We find the variance of students’ age, years, using formula (6.2):
Then o = l/3.43 1.85 *oda, i.e. Each specific value of a student’s age deviates from the average by 1.85 years.
The coefficient of variation
In its absolute value, the standard deviation depends not only on the degree of variation of the characteristic, but also on the absolute levels of options and the average. Therefore, it is impossible to directly compare the standard deviations of variation series with different average levels. To be able to make such a comparison, you need to find specific gravity the average deviation (linear or quadratic) in the arithmetic average, expressed as a percentage, i.e. calculate relative measures of variation.
Linear coefficient of variation calculated by the formula
The coefficient of variation determined by the following formula:
In coefficients of variation, not only the incomparability associated with different units of measurement of the characteristic being studied is eliminated, but also the incomparability that arises due to differences in the value of arithmetic means. In addition, the indicators of variation characterize the homogeneity of the population. The population is considered homogeneous if the coefficient of variation does not exceed 33%.
According to the table. 6.2 and the calculation results obtained above, we determine the coefficient of variation, %, according to formula (6.3):
If the coefficient of variation exceeds 33%, then this indicates the heterogeneity of the population being studied. The value obtained in our case indicates that the population of students by age is homogeneous in composition. Thus, an important function of generalizing indicators of variation is to assess the reliability of averages. The less c1, a2 and V, the more homogeneous the resulting set of phenomena and the more reliable the resulting average. According to the “three sigma rule” considered by mathematical statistics, in normally distributed or close to them series, deviations from the arithmetic mean not exceeding ±3st occur in 997 cases out of 1000. Thus, knowing X and a, you can get a general initial idea of the variation series. If, for example, the average wage employee in the company was 25,000 rubles, and a is equal to 100 rubles, then with a probability close to certainty, it can be argued that the wages of the company’s employees fluctuate within the range (25,000 ± ± 3 x 100), i.e. from 24,700 to 25,300 rubles.

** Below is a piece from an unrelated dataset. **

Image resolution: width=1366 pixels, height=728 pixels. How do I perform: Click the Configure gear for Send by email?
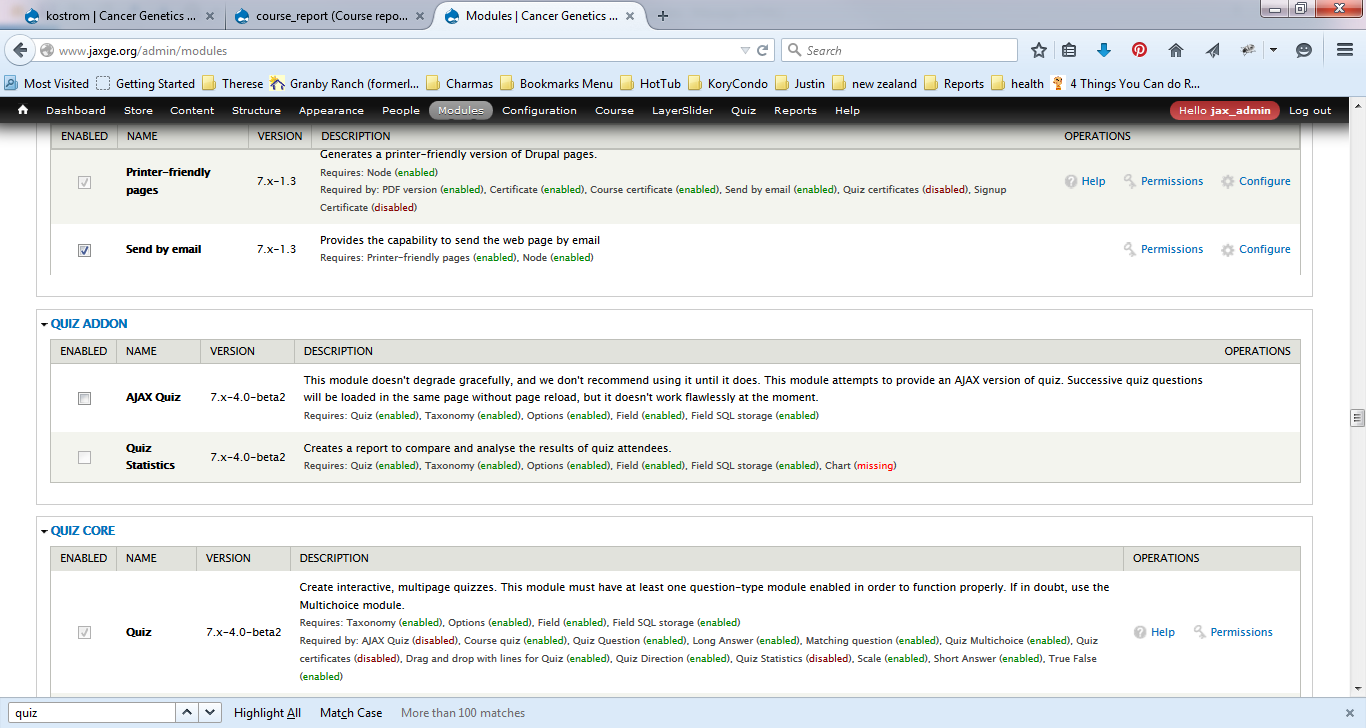(1264, 249)
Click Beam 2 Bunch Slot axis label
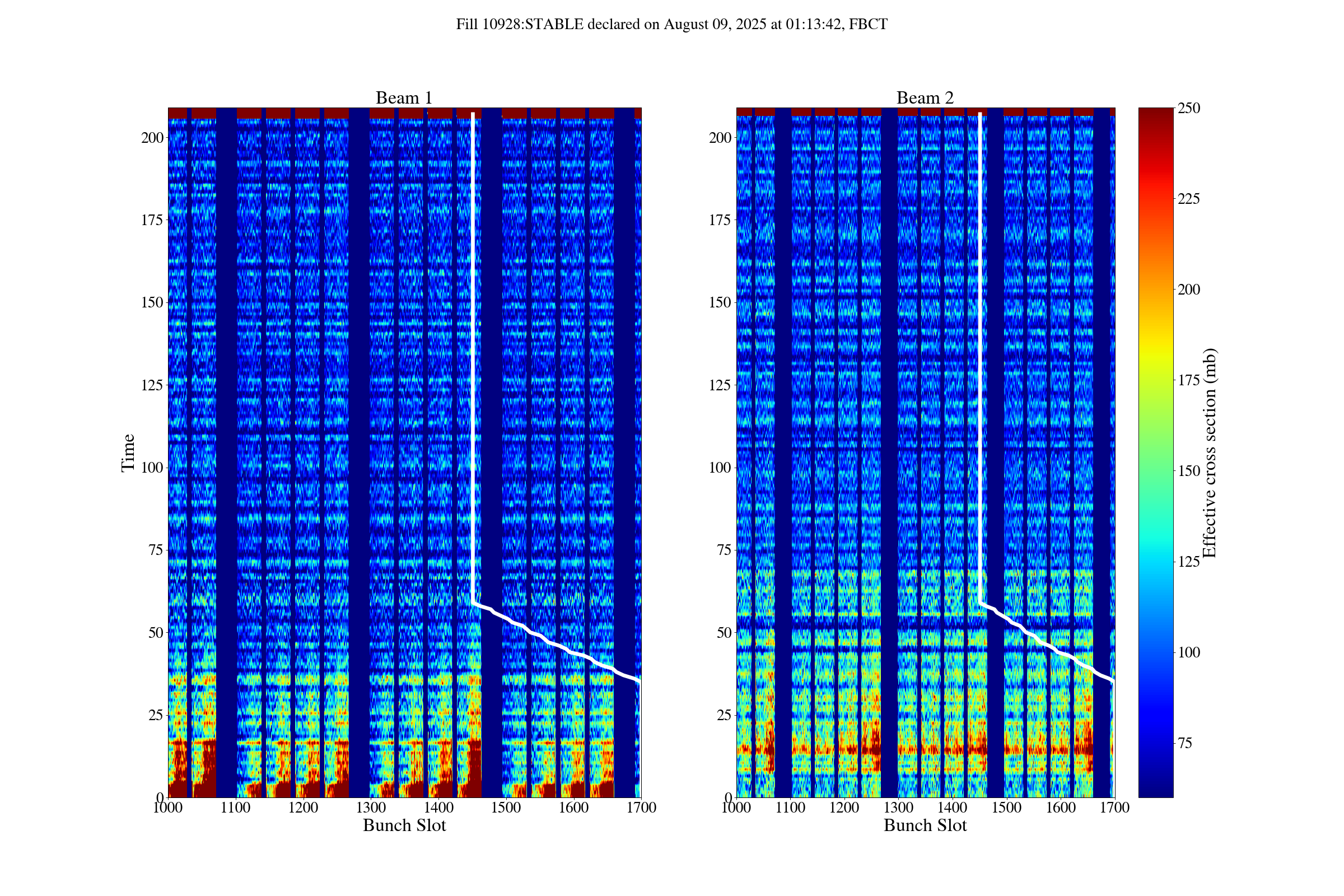 (925, 825)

One of the main tools of statistical analysis is the calculation of standard deviation. This indicator allows you to estimate the standard deviation for a sample or for a population. Let's learn how to use the standard deviation formula in Excel.
Let’s immediately determine what the standard deviation is and what its formula looks like. This quantity is the square root of the arithmetic mean of the squares of the difference between all quantities in the series and their arithmetic mean. There is an identical name for this indicator - standard deviation. Both names are completely equivalent.

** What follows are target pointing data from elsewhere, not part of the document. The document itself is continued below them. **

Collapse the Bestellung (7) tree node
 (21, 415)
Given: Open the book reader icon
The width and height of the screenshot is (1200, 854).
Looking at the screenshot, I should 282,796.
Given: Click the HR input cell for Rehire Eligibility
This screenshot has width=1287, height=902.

But, naturally, in Excel the user does not have to calculate this, since the program does everything for him. Let's learn how to calculate standard deviation in Excel.
Calculation in Excel
You can calculate the specified value in Excel using two special functions STDEV.V(based on the sample population) and STDEV.G(based on the general population). The principle of their operation is absolutely the same, but they can be called in three ways, which we will discuss below.
Method 1: Function Wizard
Method 2: Formulas Tab
Method 3: Manually entering the formula
There is also a way in which you won't need to call the arguments window at all. To do this, you must enter the formula manually.

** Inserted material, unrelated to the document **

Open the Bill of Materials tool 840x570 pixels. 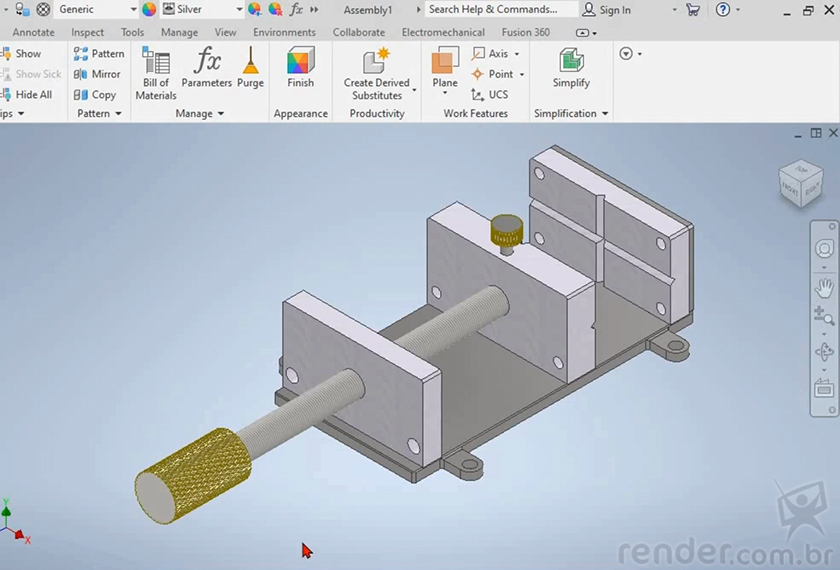click(x=156, y=73)
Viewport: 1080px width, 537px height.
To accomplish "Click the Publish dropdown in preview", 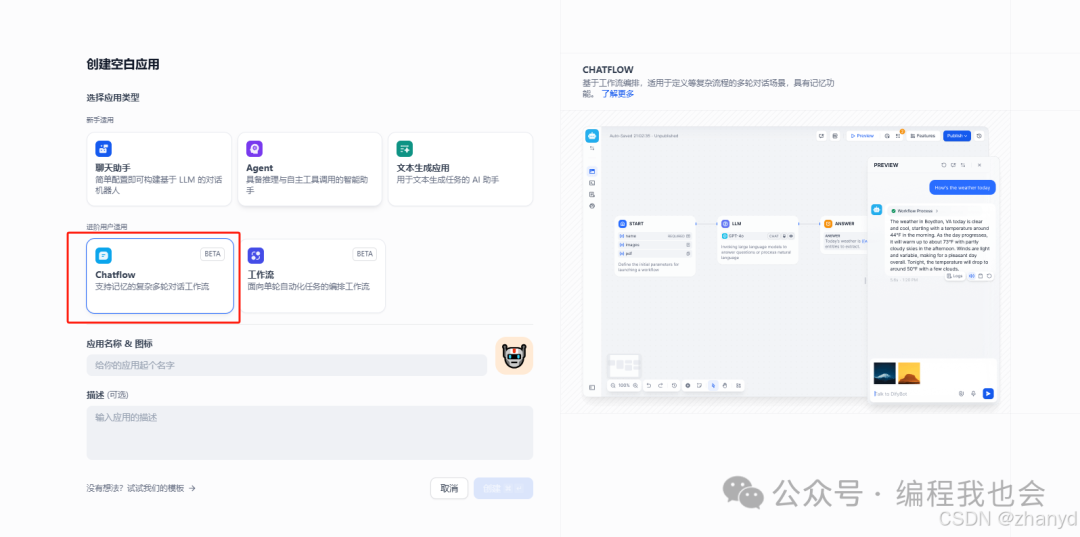I will tap(956, 135).
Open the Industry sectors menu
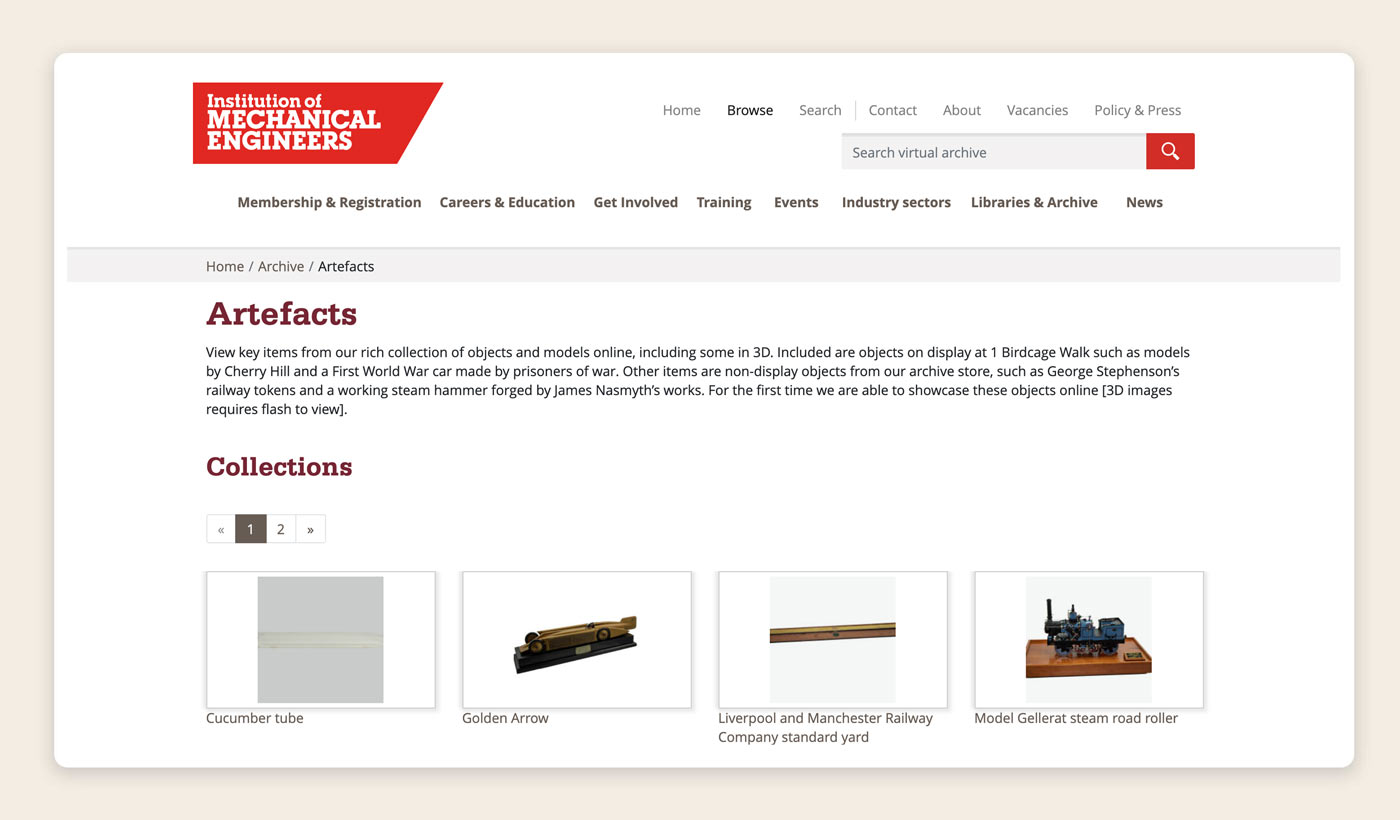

As you can see, the mechanism for calculating standard deviation in Excel is very simple. The user only needs to enter numbers from the population or references to the cells that contain them. All calculations are performed by the program itself. It is much more difficult to understand what the calculated indicator is and how the calculation results can be applied in practice. But understanding this already relates more to the field of statistics than to learning to work with software.